Dataset records:
* * * *
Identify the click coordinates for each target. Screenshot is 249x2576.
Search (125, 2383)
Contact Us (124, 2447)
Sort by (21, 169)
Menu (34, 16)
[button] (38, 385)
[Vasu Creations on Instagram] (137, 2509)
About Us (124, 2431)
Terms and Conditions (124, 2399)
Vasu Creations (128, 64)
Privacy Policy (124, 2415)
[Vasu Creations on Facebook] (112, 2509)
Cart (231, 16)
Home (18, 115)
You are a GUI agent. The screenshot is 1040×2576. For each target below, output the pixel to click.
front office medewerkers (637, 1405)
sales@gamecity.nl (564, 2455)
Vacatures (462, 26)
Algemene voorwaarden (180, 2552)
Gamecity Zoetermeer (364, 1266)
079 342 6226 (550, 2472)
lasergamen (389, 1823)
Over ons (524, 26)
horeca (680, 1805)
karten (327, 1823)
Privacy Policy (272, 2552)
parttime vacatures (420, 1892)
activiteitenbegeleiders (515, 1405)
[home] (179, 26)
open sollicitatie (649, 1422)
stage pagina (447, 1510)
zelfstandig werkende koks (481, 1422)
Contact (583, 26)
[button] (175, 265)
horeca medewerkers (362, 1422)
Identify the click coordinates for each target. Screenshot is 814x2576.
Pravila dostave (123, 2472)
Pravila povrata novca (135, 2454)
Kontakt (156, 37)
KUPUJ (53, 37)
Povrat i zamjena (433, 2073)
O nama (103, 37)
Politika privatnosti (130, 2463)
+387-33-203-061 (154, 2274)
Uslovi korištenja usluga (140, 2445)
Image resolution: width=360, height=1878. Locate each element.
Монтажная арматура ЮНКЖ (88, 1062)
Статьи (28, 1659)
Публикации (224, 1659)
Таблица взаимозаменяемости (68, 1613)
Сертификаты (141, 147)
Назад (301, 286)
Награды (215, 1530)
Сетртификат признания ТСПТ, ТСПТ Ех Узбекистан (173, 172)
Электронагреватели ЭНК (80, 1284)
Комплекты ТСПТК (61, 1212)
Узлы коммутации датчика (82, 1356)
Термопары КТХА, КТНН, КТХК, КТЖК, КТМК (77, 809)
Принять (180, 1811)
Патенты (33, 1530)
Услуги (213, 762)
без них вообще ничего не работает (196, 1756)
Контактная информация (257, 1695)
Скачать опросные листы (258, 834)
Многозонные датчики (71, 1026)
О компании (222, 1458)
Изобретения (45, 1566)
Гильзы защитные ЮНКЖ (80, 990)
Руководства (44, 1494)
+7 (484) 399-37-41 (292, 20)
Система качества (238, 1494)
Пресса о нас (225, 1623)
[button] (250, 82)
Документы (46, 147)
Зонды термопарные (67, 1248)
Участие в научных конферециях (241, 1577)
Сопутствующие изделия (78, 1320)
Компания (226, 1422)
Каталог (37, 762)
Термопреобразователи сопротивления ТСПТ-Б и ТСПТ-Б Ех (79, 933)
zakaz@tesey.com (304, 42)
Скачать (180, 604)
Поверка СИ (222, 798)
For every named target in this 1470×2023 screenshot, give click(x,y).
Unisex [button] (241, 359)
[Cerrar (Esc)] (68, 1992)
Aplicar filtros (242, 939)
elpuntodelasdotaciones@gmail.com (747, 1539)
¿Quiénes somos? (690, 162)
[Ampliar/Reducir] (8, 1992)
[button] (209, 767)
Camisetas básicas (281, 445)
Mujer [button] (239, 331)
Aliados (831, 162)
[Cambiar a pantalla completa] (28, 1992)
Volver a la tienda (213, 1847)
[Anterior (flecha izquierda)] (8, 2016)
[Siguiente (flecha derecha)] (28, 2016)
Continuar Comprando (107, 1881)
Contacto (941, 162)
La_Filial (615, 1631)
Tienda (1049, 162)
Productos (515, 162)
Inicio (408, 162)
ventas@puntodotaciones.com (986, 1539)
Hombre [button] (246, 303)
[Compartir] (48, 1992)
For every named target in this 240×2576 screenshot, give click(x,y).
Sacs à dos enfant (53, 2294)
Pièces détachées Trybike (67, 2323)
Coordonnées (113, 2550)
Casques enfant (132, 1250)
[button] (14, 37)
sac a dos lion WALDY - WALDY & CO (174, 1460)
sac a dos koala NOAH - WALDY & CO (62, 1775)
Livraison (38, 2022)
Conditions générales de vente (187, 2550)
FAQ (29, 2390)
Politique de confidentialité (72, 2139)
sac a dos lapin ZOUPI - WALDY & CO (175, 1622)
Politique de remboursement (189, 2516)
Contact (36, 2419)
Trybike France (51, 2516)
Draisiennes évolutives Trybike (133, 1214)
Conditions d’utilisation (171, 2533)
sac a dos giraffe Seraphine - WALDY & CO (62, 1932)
* * * *
Exercise:
Only the lines above starting at the one containing "Сертификаты (141, 147)" and ending at the one containing "Принять (180, 1811)", both included, are to be returned, exactly as they read.

Answer to this task:
Сертификаты (141, 147)
Назад (301, 286)
Награды (215, 1530)
Сетртификат признания ТСПТ, ТСПТ Ех Узбекистан (173, 172)
Электронагреватели ЭНК (80, 1284)
Комплекты ТСПТК (61, 1212)
Узлы коммутации датчика (82, 1356)
Термопары КТХА, КТНН, КТХК, КТЖК, КТМК (77, 809)
Принять (180, 1811)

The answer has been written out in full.